The Market at Commerce—a Magnolia Economic Development 4B Corp. project to turn a parcel of land in downtown Magnolia into a parking and market space—is anticipated to be completed in 2024, Magnolia Economic Development Director Rachel Steele said.

“The board had been looking strategically for quite a while to look for that significant project that we could initiate and get started that would have some impact [in downtown],” Steele said.

The project will be located on a 1.5-acre parcel of land on Commerce Street between Classic Collision and the Magnolia United Methodist Church, and add about 100-135 parking spaces, Steele said.

She said more parking would help provide relief for the businesses along The Stroll, the paved pathway between FM 1488 and Sanders Street.

“We’re very excited because not only will it provide parking, but it will also [allow] us to facilitate local market drives, local farmers markets or pop-ups that may be able to come in and [be] legally permitted through the city, building an organic entrepreneurial system here in town,” Steele said.

She said the corporation is also looking to create an established farmers market policy and program as part of its 2024 goals.

“Hopefully [we will] coincide that with the development of the tract,” Steele said.

The Market at Commerce project, funded by the 4B corporation, is projected to cost around $700,000, Steele said.

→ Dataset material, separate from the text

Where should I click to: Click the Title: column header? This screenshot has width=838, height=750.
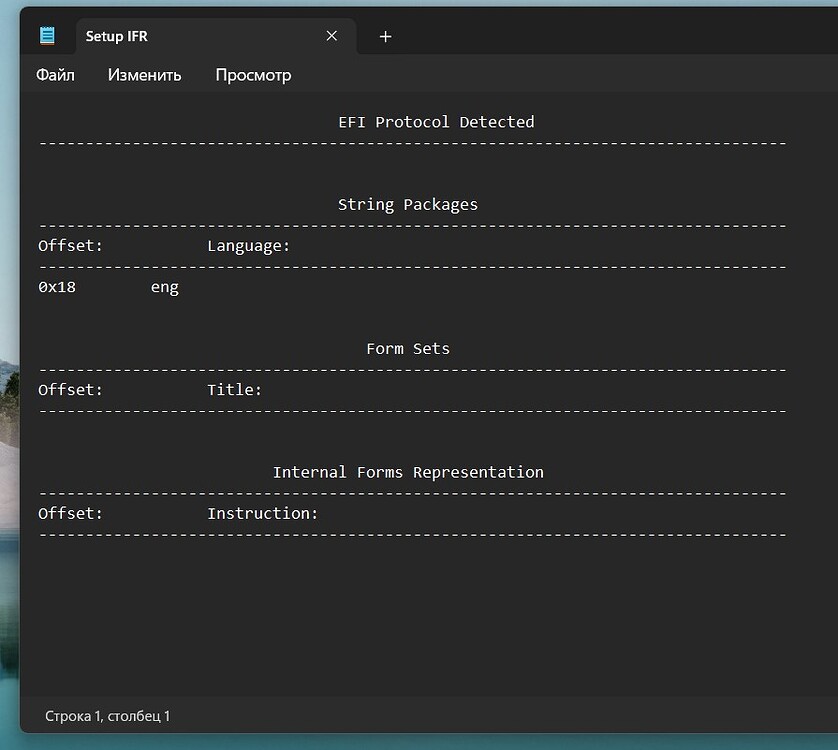(234, 389)
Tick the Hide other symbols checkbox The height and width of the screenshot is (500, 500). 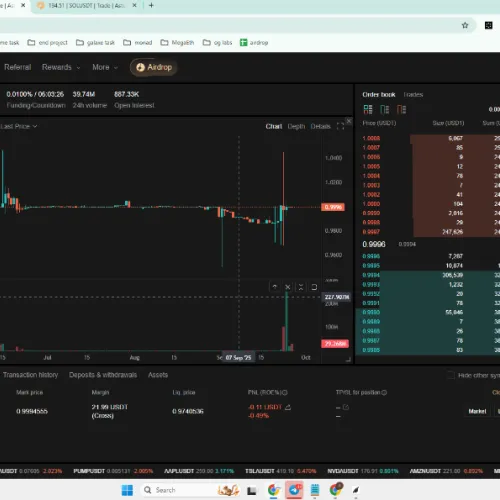[x=451, y=375]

Created in the 1990s, the 4B Corp. works to expand commercial enterprise in Magnolia while also assisting with quality of life development, she said.

Steele said Venturi Engineering is providing the engineering services, and Studio Avid is the landscape architect for the project.

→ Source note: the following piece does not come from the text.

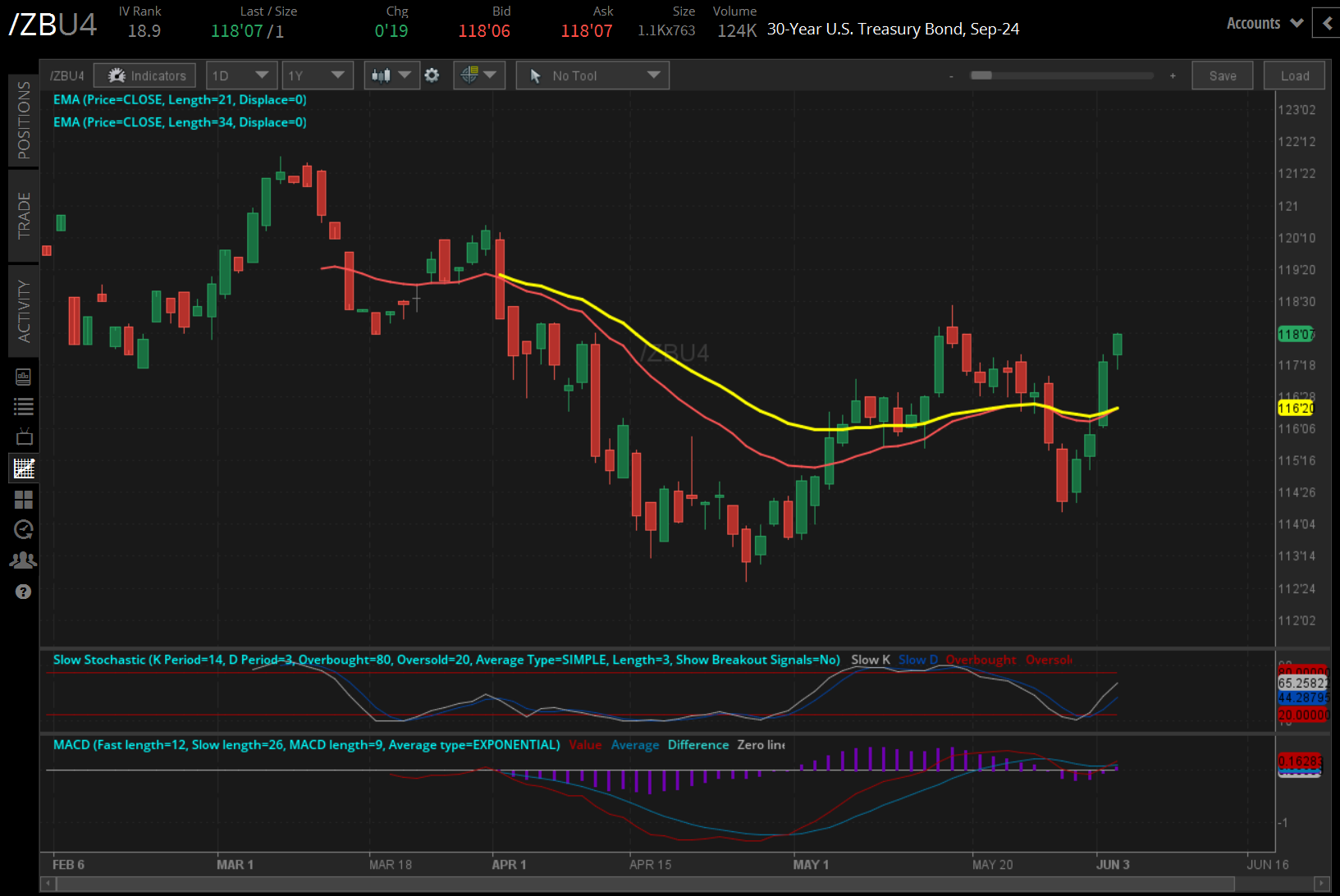Screen dimensions: 1340x896
Task: Click the help question mark icon
Action: pyautogui.click(x=23, y=591)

The landscape architect is working on identifying plants that will help shade the parcel, while the engineer is looking at site development options.

“The Stroll is one of several commercial districts in the city, and it was time to see what we could do to infuse interest in the area,” Steele said. “Is it a final fix? No, I think things are always a work in progress. ... But we hope that this will be a very large step toward getting some sustainable development down there in quite some time.”